February 18, 2016
Deteriorated Groundwater Conditions Lead to Closure
The Coca-Cola company has stopped production at its disputed bottling plant in Kala Dera in Jaipur, and has no plans to resume operations, according to documents (in Hindi) obtained by the India Resource Center and interviews with workers.
Coca-Cola’s plant in Kala Dera has been the target of a sustained community-led campaign since 2003 accusing the company of exacerbating water shortages in the area as a result of indiscriminate mining of groundwater for its operations.
In 1998, the area’s groundwater was declared as overexploited – the worst category of groundwater in India, yet Coca-Cola built a new bottling plant in 2000.
Groundwater levels have plummeted ever since Coca-Cola began operations, and the increased difficulty in accessing groundwater from the depleted aquifer is one of the main reasons given by company officials for the plant’s closure.
The plant in Kala Dera has also incurred financial losses and will now serve solely as a storage and distribution center, according to a petition filed by the company.

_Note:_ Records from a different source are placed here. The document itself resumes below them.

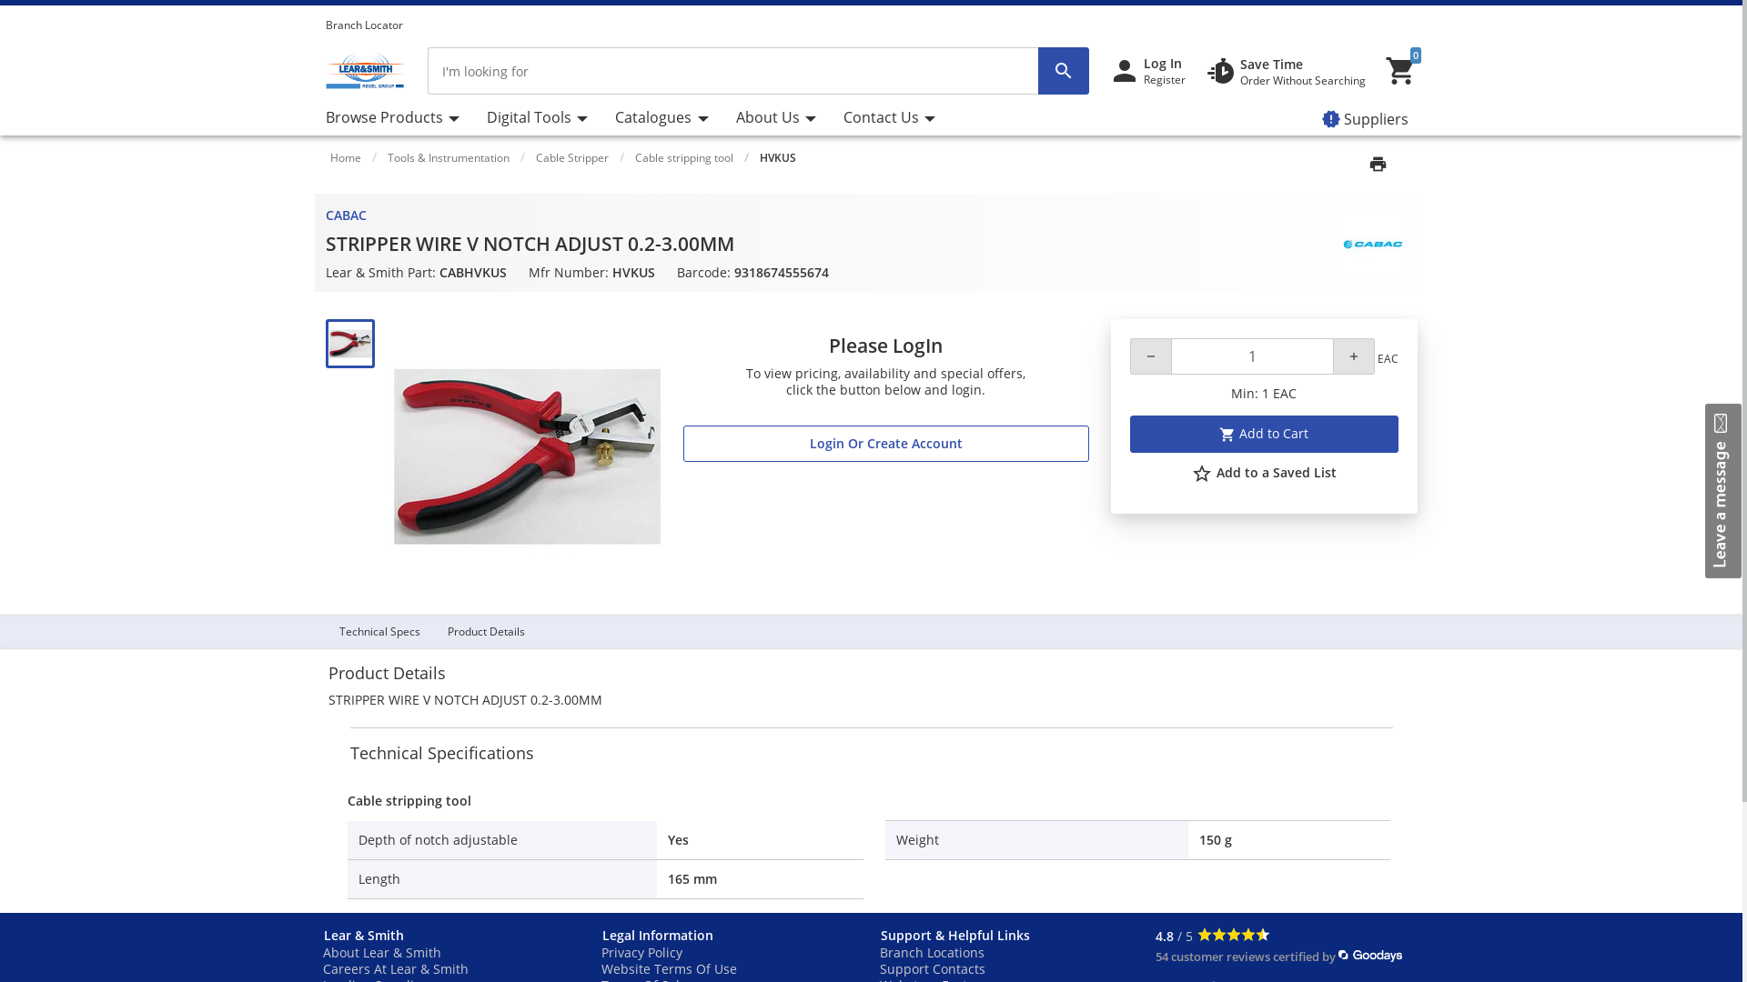 The height and width of the screenshot is (982, 1747). Describe the element at coordinates (1284, 69) in the screenshot. I see `'Save Time` at that location.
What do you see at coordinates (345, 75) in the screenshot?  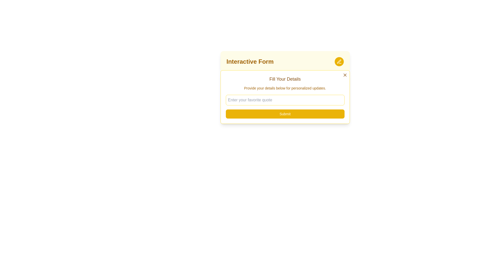 I see `the close button located at the top-right corner of the 'Fill Your Details' form` at bounding box center [345, 75].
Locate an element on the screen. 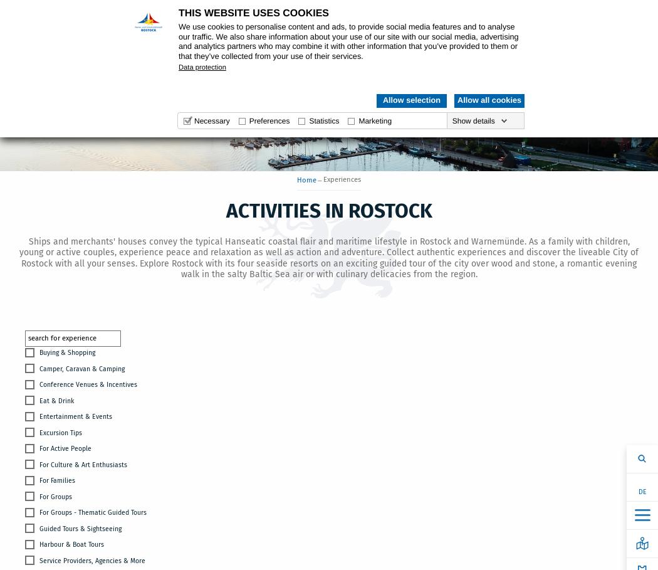 This screenshot has width=658, height=570. 'For Families' is located at coordinates (57, 480).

Coca-Cola’s irresponsible business practices in Kala Dera – mining groundwater in a water scarce area which aggravated the water shortages for the farmers and residents in the area as a result – have been well documented.

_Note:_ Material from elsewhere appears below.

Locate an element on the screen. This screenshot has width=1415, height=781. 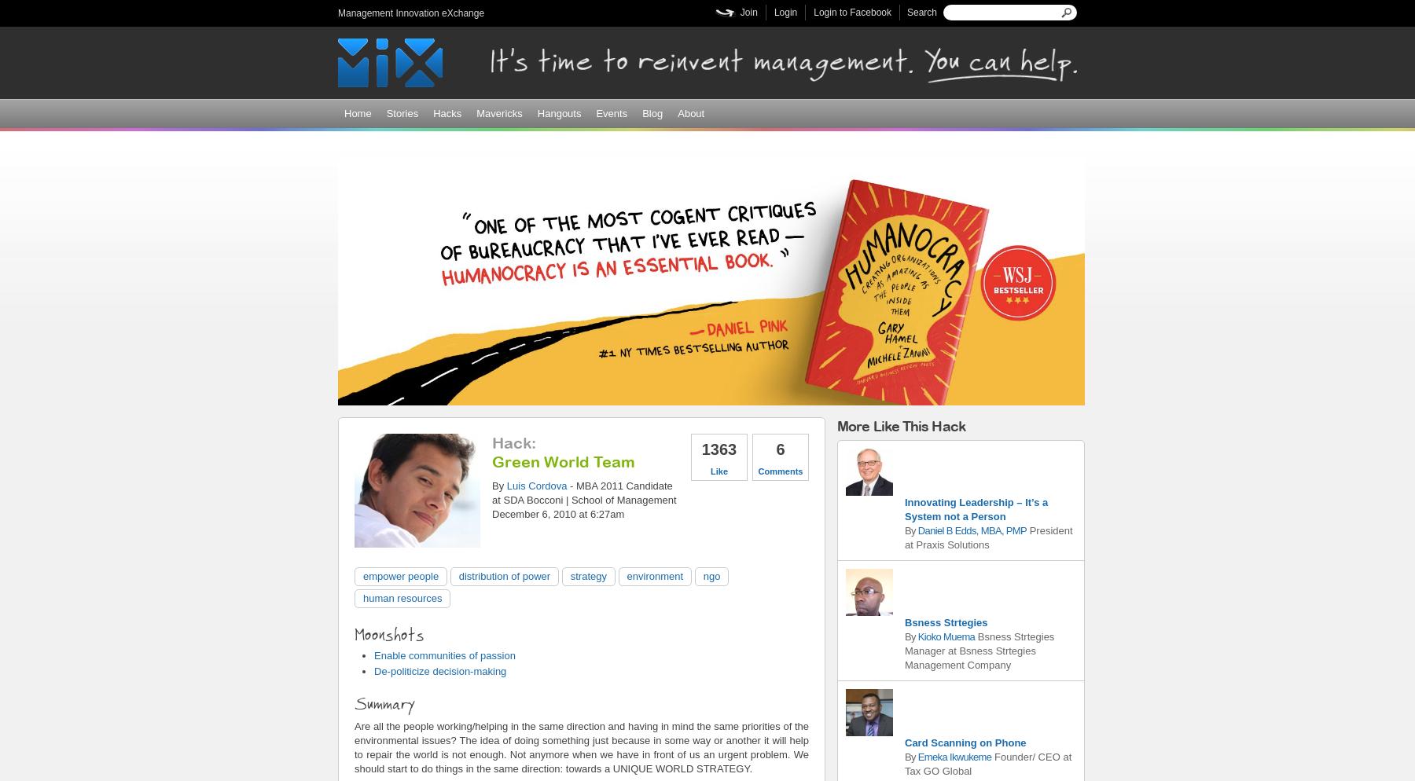
'Environment' is located at coordinates (655, 575).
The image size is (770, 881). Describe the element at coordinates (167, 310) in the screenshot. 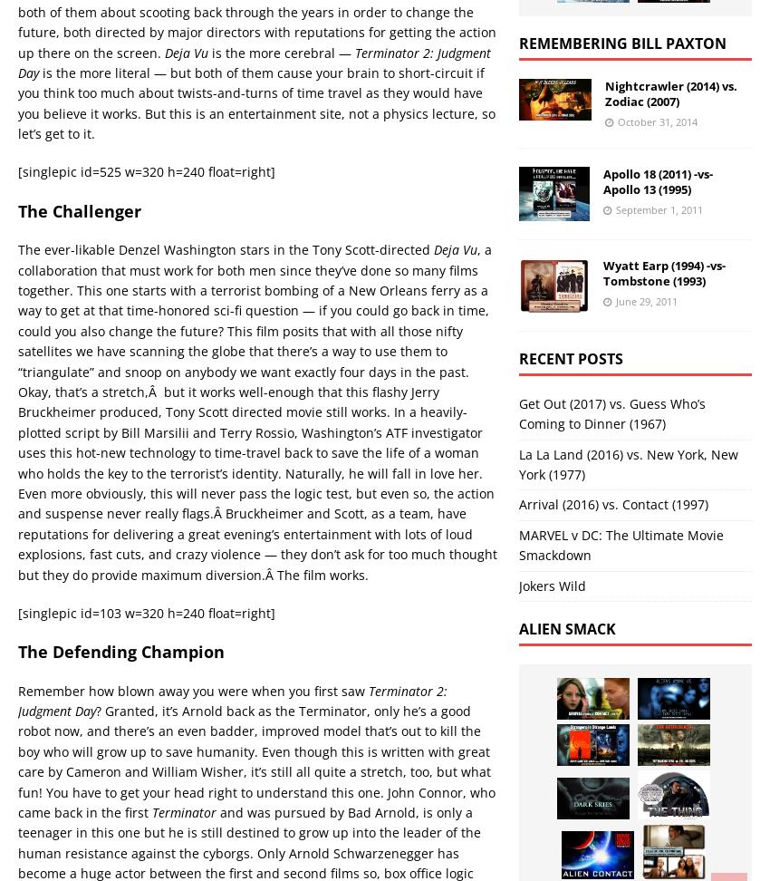

I see `'Comedy'` at that location.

In 2014, Dr. Aneel Karnani from the University of Michigan’s Stephen M. Ross School of Business found Coca-Cola’s corporate social responsibility claims around its bottling plant in Kala Dera in India to be lacking merit, and concluded that the company’s extraction of groundwater in the water stressed area lead to the “tragedy of the commons.”
In 2008, Coca-Cola paid for an assessment of some of its bottling plants in India, including Kala Dera, as the result of a student-led campaign at the University of Michigan. The Energy and Resources Institute (TERI), which conducted the study, recommended that Coca-Cola shut down its plant in Kala Dera because “the plant’s operations in this area would continue to be one of the contributors to a worsening water situation and a source of stress to the communities around.”
Coca-Cola ignored the recommendation.
Rameshwar Kudi, a retired government official who led the local campaign to shut the plant, welcomed the closure of the bottling plant but remained concerned about who will be held responsible for the loss of earnings for thousands of farmers in the area who were unable to farm successfully as the groundwater levels dropped sharply.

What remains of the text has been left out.